In Preoccupations (1980), Seamus Heaney, a modern poet of place, paid special tribute to Wordsworth as “the first man to articulate the nurture that becomes available to the feelings through dwelling in one dear perpetual place.” But though Wordsworth wrote so passionately about the region he had known since birth, its special meaning dawned on him fully only when he wasn’t there. His first substantial poem was written after he left the Lakes to study at Cambridge, while a very cold winter in Germany prompted his later recollections of his Lakeland boyhood in The Prelude (1850). It was only after a decade of restless travelling that Wordsworth returned to settle in Grasmere with his sister Dorothy, and then poem after poem poured out. Places can require absence, at least to be felt most deeply.

So perspective matters when it comes to place. Recently, cultural geographers have challenged assumptions about the apparent difference between insider and outsider perspectives, because of the less desirable implications of dividing people into those who “belong” and others who “do not belong.” The excluded might come from another region or race, or merely fail to conform to local norms: the homeless, the homosexual and the handicapped have each been grouped by some societies as “out of place.” This has led to new readings of place in terms of stasis and mobility. Instead of regarding “place” as stable and ultimately knowable to those who belong there, it might be understood as a much more mobile space, open to numerous experiences and characterized also by its confluence of passing people.

In Place (2014), the geographer Tim Cresswell has summed up this more dynamic view as “routes” rather than “roots.” And once routes are seen as essential to the sense of place, the experiences and perceptions of visitors — be they travellers, tourists or traders — become as much part of the place as those of its inhabitants, while the places thicken with additional layers of meaning and contrasting perspectives. This mobilized sense of place means that landscapes cease to be so distant: the more detached perspective can in turn contribute to the developing collective meaning. There are many instances of places being transformed by artists — coming across the region with a fresh perspective, they see and then create something that wasn’t there before.

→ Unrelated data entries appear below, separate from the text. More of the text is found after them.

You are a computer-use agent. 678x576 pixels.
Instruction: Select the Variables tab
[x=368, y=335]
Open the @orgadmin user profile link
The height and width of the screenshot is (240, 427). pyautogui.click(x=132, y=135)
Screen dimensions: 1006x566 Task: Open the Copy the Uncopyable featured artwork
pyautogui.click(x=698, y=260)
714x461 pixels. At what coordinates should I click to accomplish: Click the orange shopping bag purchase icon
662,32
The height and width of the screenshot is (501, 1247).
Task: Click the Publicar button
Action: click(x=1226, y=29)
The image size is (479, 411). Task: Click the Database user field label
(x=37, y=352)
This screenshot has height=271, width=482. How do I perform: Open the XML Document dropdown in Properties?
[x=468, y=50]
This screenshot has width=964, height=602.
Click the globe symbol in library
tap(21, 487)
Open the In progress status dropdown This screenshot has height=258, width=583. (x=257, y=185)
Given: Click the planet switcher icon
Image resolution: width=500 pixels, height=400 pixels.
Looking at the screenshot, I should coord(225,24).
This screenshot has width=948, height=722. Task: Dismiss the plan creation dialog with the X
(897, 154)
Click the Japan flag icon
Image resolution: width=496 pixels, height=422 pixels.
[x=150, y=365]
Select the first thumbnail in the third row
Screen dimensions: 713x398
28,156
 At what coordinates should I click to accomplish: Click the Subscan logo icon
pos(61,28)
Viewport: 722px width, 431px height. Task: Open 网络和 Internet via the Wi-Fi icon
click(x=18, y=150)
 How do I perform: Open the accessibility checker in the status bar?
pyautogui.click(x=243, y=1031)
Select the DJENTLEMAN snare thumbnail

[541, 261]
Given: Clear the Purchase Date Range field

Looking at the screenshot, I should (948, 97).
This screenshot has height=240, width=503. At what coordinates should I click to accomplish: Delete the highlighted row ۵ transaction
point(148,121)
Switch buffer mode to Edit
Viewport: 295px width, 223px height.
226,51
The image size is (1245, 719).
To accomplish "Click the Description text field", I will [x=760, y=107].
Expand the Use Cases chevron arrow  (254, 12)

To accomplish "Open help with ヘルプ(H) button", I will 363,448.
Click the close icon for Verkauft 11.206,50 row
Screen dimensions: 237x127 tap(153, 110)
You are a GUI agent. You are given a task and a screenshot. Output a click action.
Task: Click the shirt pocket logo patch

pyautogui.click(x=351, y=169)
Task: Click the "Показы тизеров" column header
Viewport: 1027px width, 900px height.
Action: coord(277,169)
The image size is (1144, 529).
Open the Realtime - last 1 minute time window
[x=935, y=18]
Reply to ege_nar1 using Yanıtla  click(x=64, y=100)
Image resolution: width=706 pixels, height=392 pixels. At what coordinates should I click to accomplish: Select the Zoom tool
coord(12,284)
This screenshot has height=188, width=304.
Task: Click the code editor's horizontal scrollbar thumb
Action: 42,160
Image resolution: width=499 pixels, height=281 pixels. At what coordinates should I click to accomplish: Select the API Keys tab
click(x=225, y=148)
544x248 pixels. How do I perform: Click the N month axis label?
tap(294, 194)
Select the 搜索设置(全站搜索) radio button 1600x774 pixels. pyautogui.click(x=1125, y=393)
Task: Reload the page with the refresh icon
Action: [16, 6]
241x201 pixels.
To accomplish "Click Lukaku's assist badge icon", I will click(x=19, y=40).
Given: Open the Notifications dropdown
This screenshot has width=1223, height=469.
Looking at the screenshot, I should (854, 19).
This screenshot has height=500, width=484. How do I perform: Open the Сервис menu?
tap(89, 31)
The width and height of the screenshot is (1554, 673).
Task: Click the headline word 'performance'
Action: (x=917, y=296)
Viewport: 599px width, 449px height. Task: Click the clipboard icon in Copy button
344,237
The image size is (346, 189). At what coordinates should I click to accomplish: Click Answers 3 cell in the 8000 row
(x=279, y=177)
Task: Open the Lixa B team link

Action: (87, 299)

In recent years, David Hockney’s great sequence of Yorkshire landscapes is perhaps the most powerful response to a place. The artist has given us, unquestionably, landscapes, in that they represent real scenes from a particular spot, but they are also passionate celebrations of places, created by someone who has known the area all his life. Hockney’s series combines the wide view of the internationally travelled artist with the profound understanding of a deeply rooted Yorkshireman. They represent landscape and place.